Pour Lycias Zembe, la découverte de ce variant souligne en outre la nécessité d’une préparation et d’une surveillance pandémiques pour détecter, caractériser et réagir rapidement aux nouvelles versions d’agents pathogènes.
Surveillance virologique
Dans son analyse de cette information, Ahidjo Ayouba, chercheur à l’unité TransVIHMI de l’Institut de recherche pour le développement (IRD) rappelle que le nouveau variant a été identifié sur des échantillons collectés avant 2015 et tous les patients identifiés sont aujourd’hui sous traitement ARV avec des charges virales plasmatiques non détectables.
« Le risque de diffusion de ce variant est donc minimal. Cependant, ce travail montre aussi l’intérêt de la surveillance virologique et l’importance aussi bien au niveau individuel que collectif, des traitements ARV », pointe-t-il.
Ahidjo Ayouba souligne en outre que « ce travail montre que le VIH en général et le VIH-1( Le VIH-1 est le type 1 du VIH (appellation générale). Il est responsable de la pandémie du VIH/sida) en particulier a encore des mystères. »
Lycias Zembe exhorte dès lors la communauté des acteurs de la lutte contre le VIH/sida à se redéployer ; car, constate-t-elle, pendant la pandémie de la COVID-19, les efforts de prévention du VIH ont été interrompus et peu de personnes ont entrepris un traitement contre le VIH.
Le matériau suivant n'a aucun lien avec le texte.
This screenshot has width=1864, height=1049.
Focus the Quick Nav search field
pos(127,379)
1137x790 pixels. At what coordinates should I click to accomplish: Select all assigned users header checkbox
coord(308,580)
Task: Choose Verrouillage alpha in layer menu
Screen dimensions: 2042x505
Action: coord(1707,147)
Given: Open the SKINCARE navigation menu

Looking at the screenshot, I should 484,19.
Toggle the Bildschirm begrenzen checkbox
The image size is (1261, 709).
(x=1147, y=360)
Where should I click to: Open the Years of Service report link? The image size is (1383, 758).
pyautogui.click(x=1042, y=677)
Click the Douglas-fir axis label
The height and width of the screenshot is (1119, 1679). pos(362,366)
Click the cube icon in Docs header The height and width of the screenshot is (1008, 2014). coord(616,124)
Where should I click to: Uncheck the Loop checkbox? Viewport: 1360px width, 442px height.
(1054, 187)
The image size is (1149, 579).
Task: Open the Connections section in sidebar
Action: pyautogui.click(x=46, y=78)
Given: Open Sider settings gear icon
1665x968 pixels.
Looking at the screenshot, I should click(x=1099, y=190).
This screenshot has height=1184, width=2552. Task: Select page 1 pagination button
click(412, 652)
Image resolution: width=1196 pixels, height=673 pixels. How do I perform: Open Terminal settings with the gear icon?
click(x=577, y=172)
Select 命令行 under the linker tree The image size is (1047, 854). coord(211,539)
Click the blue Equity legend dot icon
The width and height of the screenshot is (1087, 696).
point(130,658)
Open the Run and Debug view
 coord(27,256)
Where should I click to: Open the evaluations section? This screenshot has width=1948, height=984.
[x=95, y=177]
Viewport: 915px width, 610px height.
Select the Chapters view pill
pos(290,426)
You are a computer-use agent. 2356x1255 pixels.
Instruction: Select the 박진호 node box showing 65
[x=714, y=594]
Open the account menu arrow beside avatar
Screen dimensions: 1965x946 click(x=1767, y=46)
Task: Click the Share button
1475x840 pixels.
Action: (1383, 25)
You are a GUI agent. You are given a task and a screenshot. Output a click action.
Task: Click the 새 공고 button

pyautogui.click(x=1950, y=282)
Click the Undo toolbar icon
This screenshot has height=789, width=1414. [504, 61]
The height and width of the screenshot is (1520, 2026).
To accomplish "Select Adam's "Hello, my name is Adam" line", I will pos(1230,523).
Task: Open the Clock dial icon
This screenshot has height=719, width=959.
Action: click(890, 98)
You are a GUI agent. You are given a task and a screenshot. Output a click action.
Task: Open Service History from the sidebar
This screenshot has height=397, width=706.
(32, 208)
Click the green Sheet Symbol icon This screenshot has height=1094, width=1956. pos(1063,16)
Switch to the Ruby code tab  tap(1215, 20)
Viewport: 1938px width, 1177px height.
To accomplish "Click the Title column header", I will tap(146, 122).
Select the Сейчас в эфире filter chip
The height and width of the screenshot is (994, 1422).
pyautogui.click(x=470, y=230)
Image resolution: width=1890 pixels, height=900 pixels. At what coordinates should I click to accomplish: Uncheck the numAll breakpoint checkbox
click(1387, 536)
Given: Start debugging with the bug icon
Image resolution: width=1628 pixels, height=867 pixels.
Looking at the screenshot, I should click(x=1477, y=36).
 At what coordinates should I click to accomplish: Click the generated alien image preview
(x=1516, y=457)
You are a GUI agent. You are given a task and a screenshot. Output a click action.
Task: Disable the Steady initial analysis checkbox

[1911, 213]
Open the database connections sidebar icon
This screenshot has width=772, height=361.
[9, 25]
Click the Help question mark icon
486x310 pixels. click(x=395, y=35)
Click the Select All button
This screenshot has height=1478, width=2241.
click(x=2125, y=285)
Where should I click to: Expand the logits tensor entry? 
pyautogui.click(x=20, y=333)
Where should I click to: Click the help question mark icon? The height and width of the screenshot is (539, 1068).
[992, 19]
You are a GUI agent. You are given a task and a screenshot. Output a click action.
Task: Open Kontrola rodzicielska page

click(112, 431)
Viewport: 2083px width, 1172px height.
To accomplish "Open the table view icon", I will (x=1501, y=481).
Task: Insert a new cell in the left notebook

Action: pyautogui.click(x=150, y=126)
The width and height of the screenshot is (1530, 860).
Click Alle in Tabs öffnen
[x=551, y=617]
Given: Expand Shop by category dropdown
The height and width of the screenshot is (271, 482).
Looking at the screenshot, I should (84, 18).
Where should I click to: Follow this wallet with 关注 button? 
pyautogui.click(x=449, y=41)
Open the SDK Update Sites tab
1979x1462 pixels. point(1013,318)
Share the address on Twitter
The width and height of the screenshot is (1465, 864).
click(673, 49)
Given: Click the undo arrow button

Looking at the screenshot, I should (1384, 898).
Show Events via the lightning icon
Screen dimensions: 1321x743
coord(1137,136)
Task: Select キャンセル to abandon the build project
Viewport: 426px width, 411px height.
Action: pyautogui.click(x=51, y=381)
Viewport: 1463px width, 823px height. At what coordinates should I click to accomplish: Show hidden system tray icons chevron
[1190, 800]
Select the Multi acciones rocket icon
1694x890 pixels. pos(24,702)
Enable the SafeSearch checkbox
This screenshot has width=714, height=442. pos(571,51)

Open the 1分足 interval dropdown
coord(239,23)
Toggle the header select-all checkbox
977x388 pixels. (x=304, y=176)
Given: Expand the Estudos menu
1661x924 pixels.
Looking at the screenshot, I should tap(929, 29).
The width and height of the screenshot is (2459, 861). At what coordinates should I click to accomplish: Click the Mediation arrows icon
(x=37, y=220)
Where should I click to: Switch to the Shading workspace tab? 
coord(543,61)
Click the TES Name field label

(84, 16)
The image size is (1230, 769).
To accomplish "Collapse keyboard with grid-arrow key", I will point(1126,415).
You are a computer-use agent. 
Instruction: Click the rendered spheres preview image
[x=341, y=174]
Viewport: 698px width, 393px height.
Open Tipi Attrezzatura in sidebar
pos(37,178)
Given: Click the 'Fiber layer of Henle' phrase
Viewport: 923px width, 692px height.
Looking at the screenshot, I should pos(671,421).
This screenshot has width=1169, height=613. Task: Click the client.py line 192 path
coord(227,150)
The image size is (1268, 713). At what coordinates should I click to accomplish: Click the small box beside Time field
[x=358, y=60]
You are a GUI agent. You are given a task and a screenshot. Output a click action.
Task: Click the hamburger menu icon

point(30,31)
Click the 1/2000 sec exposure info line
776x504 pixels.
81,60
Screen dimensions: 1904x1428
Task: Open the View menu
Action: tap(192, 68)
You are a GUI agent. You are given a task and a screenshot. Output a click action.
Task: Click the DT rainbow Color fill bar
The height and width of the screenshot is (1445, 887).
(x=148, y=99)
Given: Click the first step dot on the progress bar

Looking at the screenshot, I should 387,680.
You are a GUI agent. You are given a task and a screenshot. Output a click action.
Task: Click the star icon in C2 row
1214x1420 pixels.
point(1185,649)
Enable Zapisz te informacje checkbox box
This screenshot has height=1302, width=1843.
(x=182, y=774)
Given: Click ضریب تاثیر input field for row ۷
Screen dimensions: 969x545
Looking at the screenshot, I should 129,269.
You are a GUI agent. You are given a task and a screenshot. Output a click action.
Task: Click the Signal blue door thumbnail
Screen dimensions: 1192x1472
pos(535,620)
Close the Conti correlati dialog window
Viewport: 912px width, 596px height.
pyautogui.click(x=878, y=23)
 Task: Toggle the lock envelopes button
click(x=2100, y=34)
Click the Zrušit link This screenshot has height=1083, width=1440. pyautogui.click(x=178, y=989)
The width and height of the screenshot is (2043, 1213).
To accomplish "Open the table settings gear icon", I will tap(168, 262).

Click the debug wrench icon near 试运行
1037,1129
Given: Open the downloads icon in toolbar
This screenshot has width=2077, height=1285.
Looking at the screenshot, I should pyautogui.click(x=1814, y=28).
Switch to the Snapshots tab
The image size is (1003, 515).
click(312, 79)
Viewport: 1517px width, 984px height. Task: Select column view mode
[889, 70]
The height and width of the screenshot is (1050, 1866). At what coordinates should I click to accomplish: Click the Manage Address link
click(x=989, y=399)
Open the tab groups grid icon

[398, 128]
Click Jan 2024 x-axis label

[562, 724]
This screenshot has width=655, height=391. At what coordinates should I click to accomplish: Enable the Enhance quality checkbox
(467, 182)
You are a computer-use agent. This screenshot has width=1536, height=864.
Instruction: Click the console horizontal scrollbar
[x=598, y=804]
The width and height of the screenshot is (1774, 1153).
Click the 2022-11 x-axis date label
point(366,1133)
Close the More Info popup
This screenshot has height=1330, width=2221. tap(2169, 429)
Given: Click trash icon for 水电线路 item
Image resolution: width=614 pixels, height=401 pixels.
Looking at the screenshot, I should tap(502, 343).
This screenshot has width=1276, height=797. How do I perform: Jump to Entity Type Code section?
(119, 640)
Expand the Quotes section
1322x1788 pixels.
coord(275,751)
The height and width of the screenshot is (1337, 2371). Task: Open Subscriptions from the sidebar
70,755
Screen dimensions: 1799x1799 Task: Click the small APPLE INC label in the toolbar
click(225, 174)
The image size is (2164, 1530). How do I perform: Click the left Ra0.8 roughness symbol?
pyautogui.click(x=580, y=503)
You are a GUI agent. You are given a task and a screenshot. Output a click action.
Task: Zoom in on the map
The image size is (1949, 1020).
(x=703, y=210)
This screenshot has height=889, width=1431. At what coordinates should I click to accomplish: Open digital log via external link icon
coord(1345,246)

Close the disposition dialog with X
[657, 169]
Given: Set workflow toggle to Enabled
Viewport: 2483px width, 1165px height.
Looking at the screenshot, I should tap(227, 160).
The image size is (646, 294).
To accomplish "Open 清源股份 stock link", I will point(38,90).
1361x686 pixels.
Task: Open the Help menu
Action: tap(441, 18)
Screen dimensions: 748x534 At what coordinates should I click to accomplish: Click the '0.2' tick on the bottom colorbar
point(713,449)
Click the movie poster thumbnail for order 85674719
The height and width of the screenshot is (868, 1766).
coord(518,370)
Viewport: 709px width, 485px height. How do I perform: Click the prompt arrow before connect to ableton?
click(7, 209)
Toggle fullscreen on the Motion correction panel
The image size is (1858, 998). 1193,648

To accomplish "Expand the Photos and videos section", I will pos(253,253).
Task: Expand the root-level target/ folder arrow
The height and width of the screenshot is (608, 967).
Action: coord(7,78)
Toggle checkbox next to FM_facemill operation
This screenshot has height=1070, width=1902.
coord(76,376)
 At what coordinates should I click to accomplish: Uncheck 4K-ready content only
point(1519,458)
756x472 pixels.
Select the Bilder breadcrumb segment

« Les efforts doivent être massivement intensifiés dans ces domaines, ainsi que les investissements dans la recherche et le développement pour trouver un vaccin et un remède, afin de nous assurer que nous pouvons nous mettre sur la bonne voie pour éradiquer la pandémie du sida d’ici 2030 comme le veulent les Objectifs de développement durable (ODD) », soutient-elle.
Selon l’ONUSIDA, sur les 38 millions personnes vivant avec le VIH/sida à travers le monde, 10 millions ne sont pas sous antirétroviraux.